— The exercise —
List every line of the records below that contains the string "with", copying each one in full. Case counts.

— Provided material —
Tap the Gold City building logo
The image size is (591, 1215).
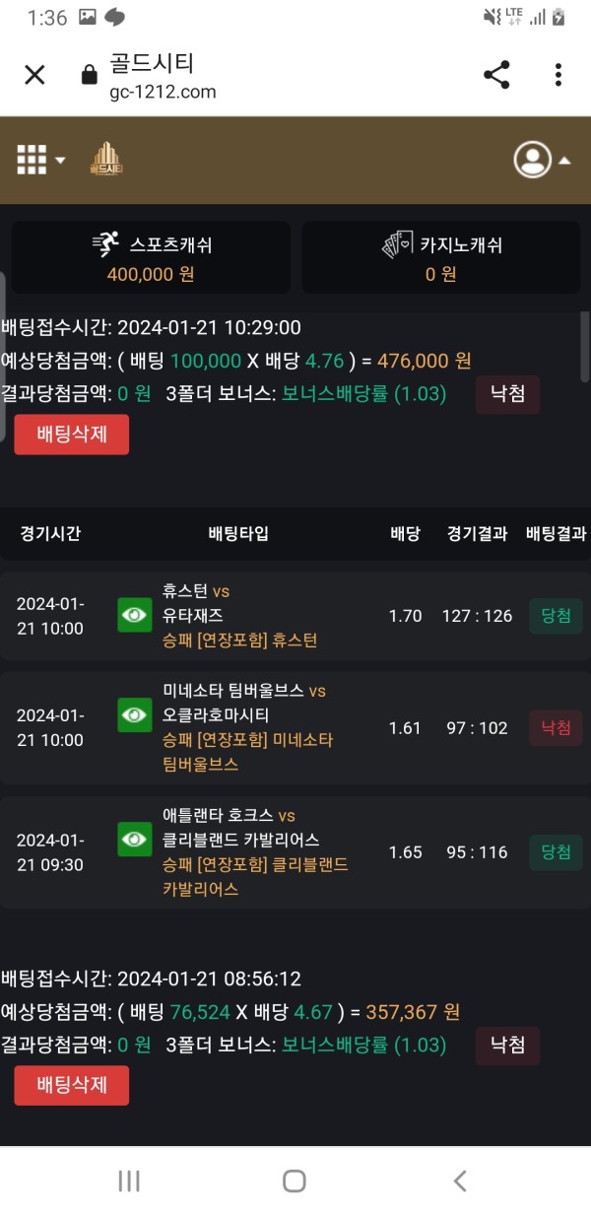(104, 160)
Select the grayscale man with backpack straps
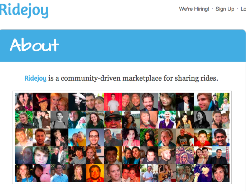 [x=59, y=120]
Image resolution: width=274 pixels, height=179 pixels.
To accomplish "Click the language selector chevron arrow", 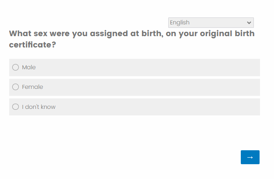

— Written solution —
Select the grayscale man with backpack straps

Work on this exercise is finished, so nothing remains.